Friday, March 8, 2024
Activision and Delaware
Last week, Chancellor McCormick decided Sjunde AP-Fonden v. Activision Blizzard, which held that former shareholders of Activision had stated a claim that Activision’s board failed to comply with DGCL 251(b) when it approved the merger agreement with Microsoft. The draft agreement that the board reviewed was missing key details, such as consideration, the disclosure letter, and a plan to handle dividend payments between signing and closing. Those details were obviously filled in later, but the full board never formally approved the revised merger agreement – dividends, for example, were handled by committee. McCormick held that while a board need not review a formal, final version of the agreement, Section 251(b) requires that they at least review a version that includes essential terms, and plaintiffs had for pleading purposes alleged that the Activision board failed to do so. Due to the statutory violations, McCormick ultimately concluded, the plaintiffs had stated a claim for unlawful conversion of their shares.
So, here’s the thing. Of course boards should formally review the essential terms of a merger agreement before declaring the deal’s advisability for statutory purposes. How could it be otherwise? But at the same time, it seems, you know, likely, that the individual Activision board members eventually came to learn the full essential terms and approved them, at least in practice if not through formal action. Or, to put it another way, I think it’s unlikely there will be evidence that if the board had called a formal meeting to formally approve the final final merger, signed with a quill pen on a vellum scroll, the deal terms would have been any different.
So the shareholders would have gotten the same deal regardless. Meanwhile, the deal’s done; no way McCormick is going to unwind it. (One case even held there can be no conversion claims post-merger because of the impossibility of unwinding, see Arnold v. Soc’y for Sav. Bancorp, Inc., 1995 WL 376919 (Del. Ch. June 19, 1995), though I am not sure that makes sense; conversion claims can be maintained when property is destroyed or transformed.).
But, absent unwinding, the only remedy available to shareholders will be the fair value of their pre-merger shares. And there are some precedents about determining fair value of a tradeable asset – giving the victim the benefit of the higher price when there are fluctuations in value after conversion – but here, the asset itself disappeared from the market after conversion. Even if you looked to the pre-conversion price, Activision traded consistently below the deal price. And if nothing else, I imagine that McCormick might conclude the fair value in this context should be calculated the same way it would be in an appraisal action, which probably means deal price. Any way you slice it, I’m not sure what damages the shareholders can obtain, beyond nominal plus attorneys’ fees.
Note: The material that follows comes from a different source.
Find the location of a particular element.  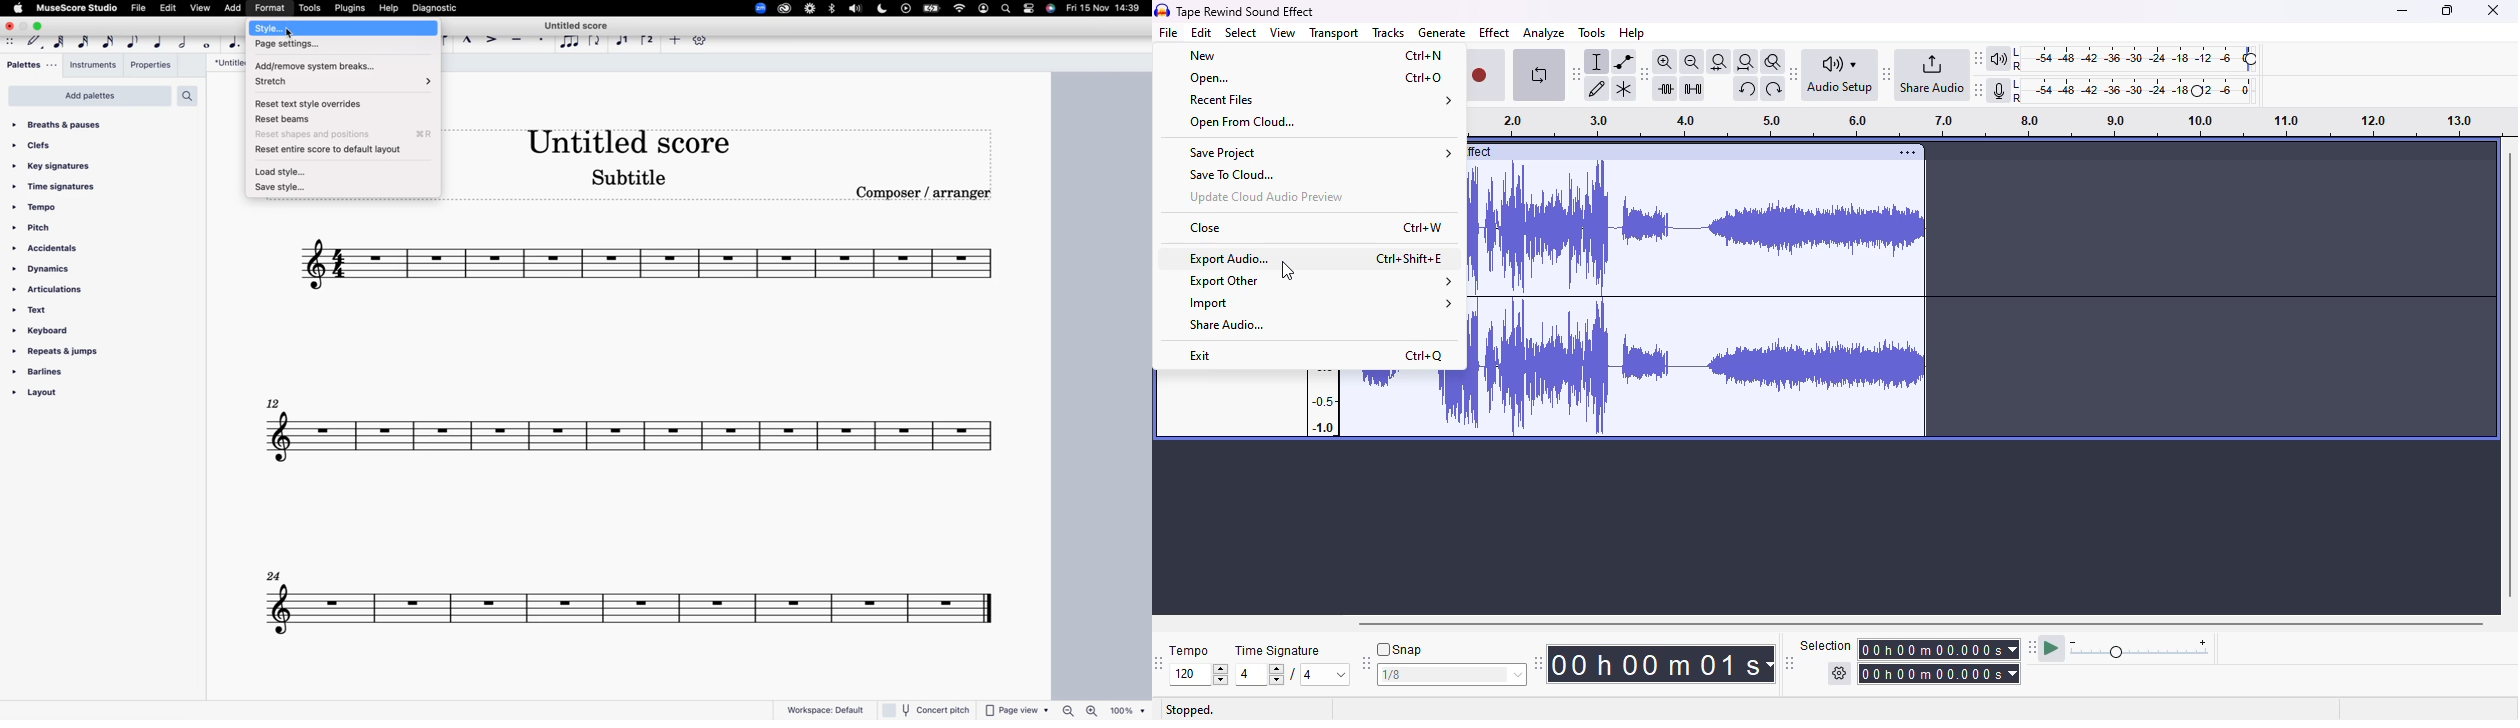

So it seems like an awful lot of running around for something that doesn’t really provide much benefit.
And that, I think, was kind of the spirit of the grumblings about Delaware law I heard at the Delaware Developments panel at the Tulane Corporate Law Institute on Thursday. (I missed the Activision discussion that I gather occurred in the prior panel; anyone know if they talked about remedies?) Anyway, at Delaware Developments, mostly, corporate attorneys were complaining about new cases like Activision or Moelis that upset settled expectations and subjected corporations to unpredictable liabilities, but I think the spirit of the objection, and there’s some truth to this, is that it feels like formalities being enforced without a corresponding shareholder benefit. There may be a systemic benefit from adhering to the technicalities - governance restrictions in the charter, not a shareholder agreement, and of course boards should have the details of a merger agreement when approving it - but it’s hard to see the benefit to shareholders by enforcing them ex post in individual cases.
But that’s the weakness of relying entirely on a system of private litigation. Activision, for example, very much smacks of the kind of thing that should be handled with a regulatory fine and a stern warning to others. But that’s not on the table.